Happy Halloween, even though market action over the past few weeks has been anything but scary. (It could have been; Friday October 29 was the 81st anniversary of the “Black Tuesday” crash of 1929). The Dow was up 3.06% during the month of October, for the best October since 2006. The S&P 500 was up an even better 3.69% for October, which was the S&P 500’s best October since 2003.
As for Gold, the chart is also interesting:
As the chart shows (click to enlarge), one month ago gold was $1,310, and it closed October at a shade under $1,360, for a $50 or 3.8% gain on the month. It was a volatile month, with a peak over $1,380, and a low of less than $1,300 on the last day of last month. That’s a swing of over 6% in the month.
Two “take aways”:
First, gold was up just over 3% on the month, and the general markets were up just over 3%. That’s interesting, because clearly in October gold was not a “hedge” against the market; it was the market. Will gold and the markets continue to move in the same direction, forever?
I doubt it, but more on that later.
Second, gold is volatile. Gold shares are volatile. In any given month you can pick up gold shares at the low end of the range, and you can sell them when they go up.
For example, on October 25 (last Monday) I picked up a few shares of AEM.TO – Agnico-Eagle Mines Ltd. for $73.07. They closed Friday at $79.10. That’s a nice run in one week. But will it last?
I have no idea. Obviously we have taken out the old high from two years ago at $72, and the high for October at just under $76. But the RSI is now back over 70, and with this stock it never stays there for long, so a short term pullback is likely.
So, in that spirit, instead of selling my shares, I covered them, by selling some November call options. If the stock keeps running, I lose it, but so be it; I sold options at higher than I paid for the stock, and I pocket the premium.
My thinking, as I have been stating for weeks, is quite simple:
We’ve had a great run. The impact of massive government spending and artificially low interest rates have allowed the Big Boys to inflate the market. But unemployment is still high, real consumer spending is still low, so it appears to be an illusion.
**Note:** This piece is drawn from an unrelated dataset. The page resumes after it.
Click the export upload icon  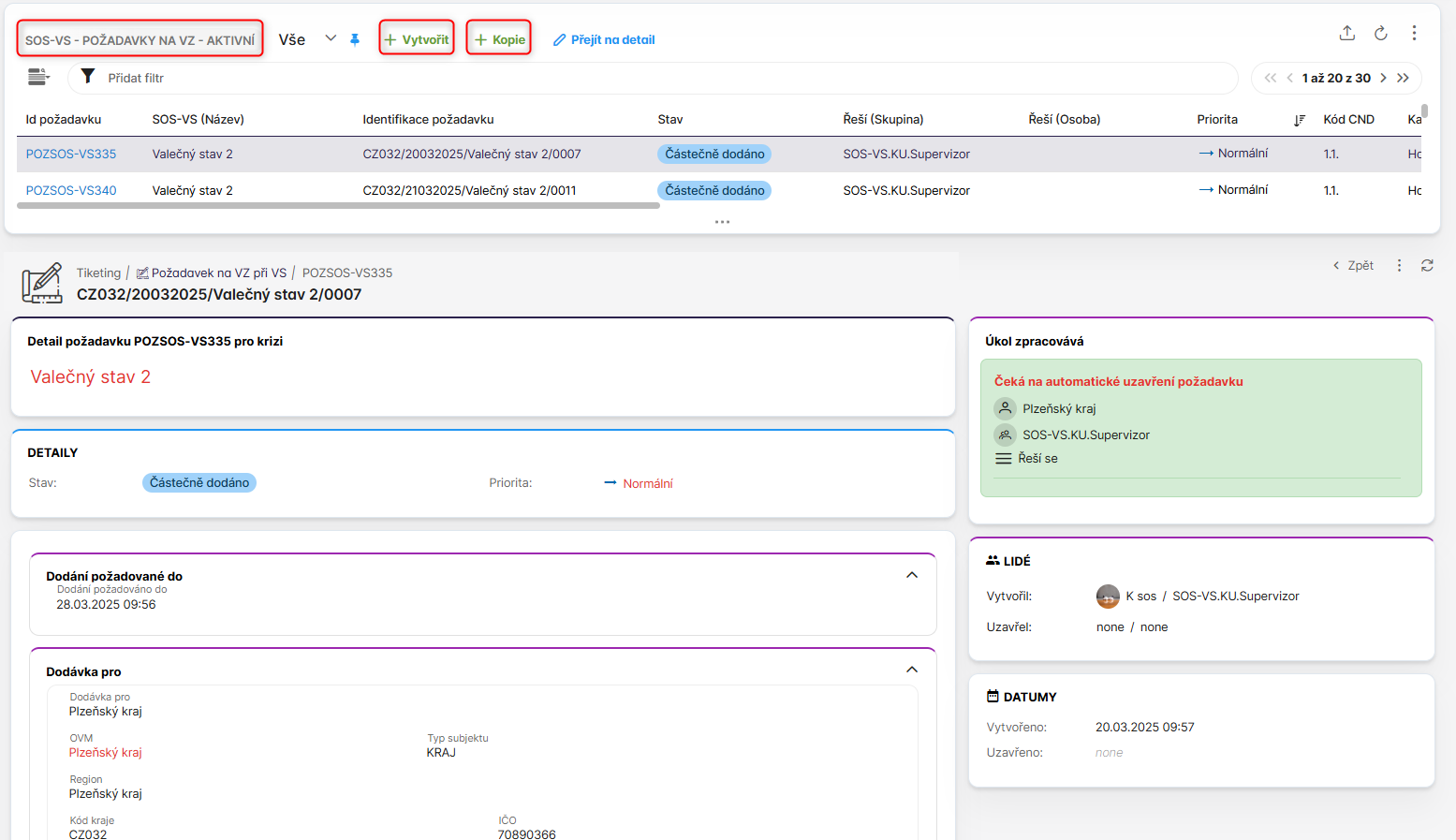1346,34
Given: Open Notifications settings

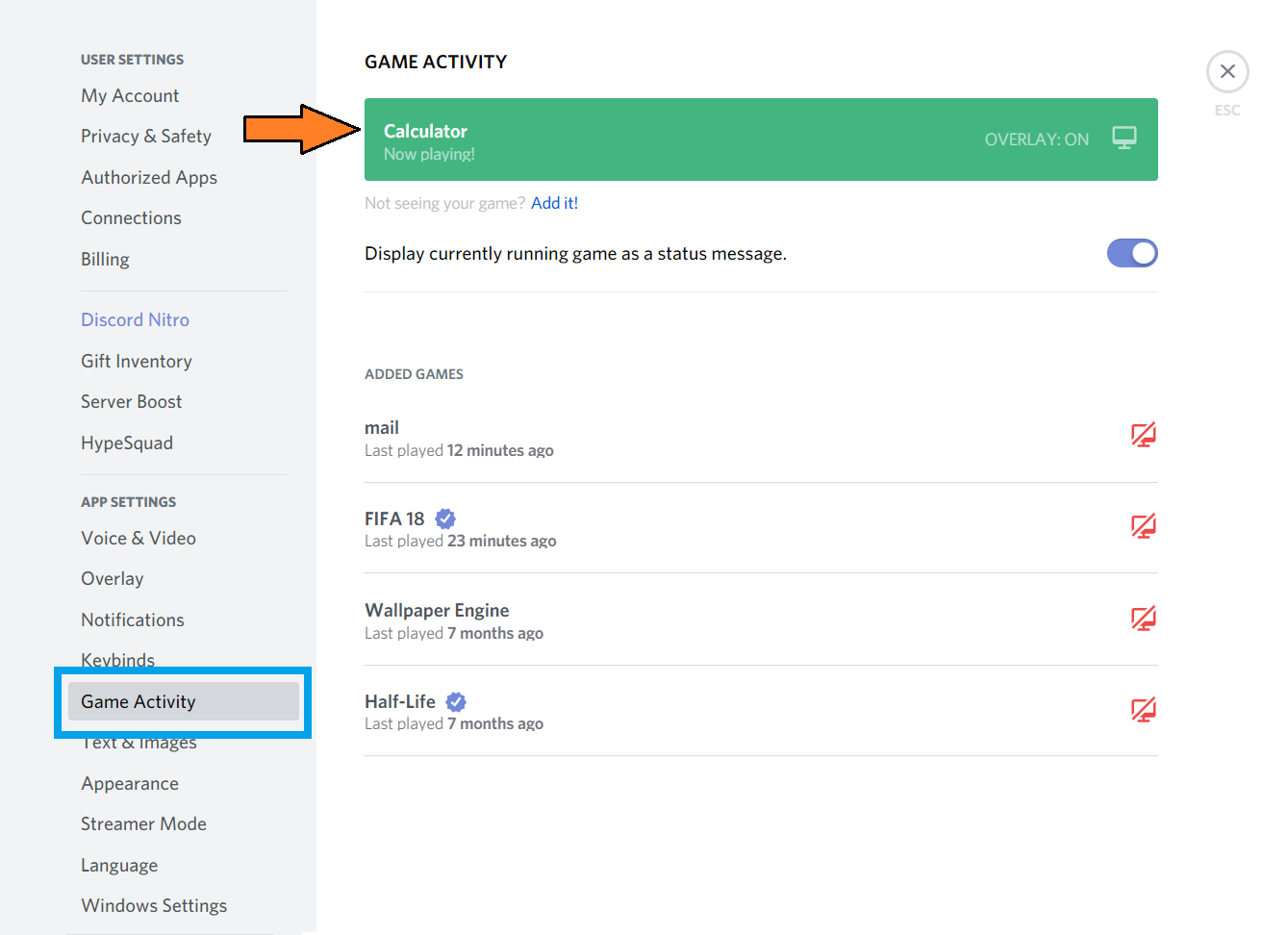Looking at the screenshot, I should [x=132, y=619].
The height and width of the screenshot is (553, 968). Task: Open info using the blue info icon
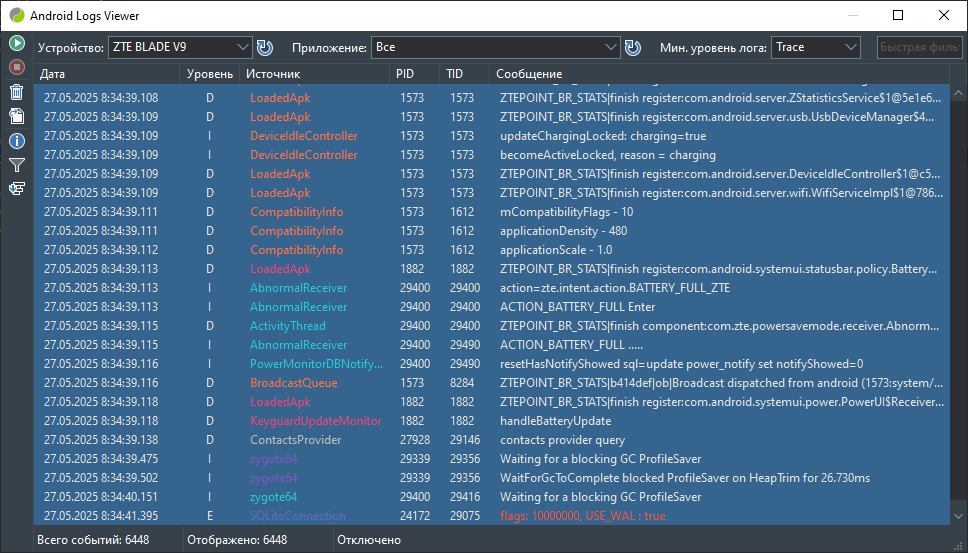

I continue to believe that the wake-up call will occur shortly after the U.S. midterm elections on November 2. The “get rid of the incumbent” mood of the electorate will become obvious on Tuesday night, with the Democrats losing many seats. We will wake up the next day to find President Obama preparing for his trip to India, so that he’s out of the country while we all digest the results of the election. (That’s a lot different than the victory tour he went on in the U.S. two years ago).
With the constraints of the election behind them, the FOMC can announce after their November 3 meeting that they are doing more QE, or whatever. China can sell more dollars. More foreclosures can happen. Or whatever.
My point is that there is a lot of stuff scheduled to happen next week. You don’t need to be a psychic to see into the future, and the near term future looks very volatile.
My assumption is that next week is when we start to see the cracks, and we will most likely see a very significant market correction in November. That will bring down the price of everything, including stocks and gold.
You may think that gold is a hedge against calamity, but as we saw in October, gold and the markets can move together, and that appears to be what’s happening at the moment. A stock market crash will temporarily depress gold share prices, and I expect that to be the perfect buying opportunity.
So, I sit poised at my computer, ready to enter below market orders in the hopes of deploying my cash and getting filled if a correction occurs. If I’m wrong, I will continue to nibble, as I did this past week.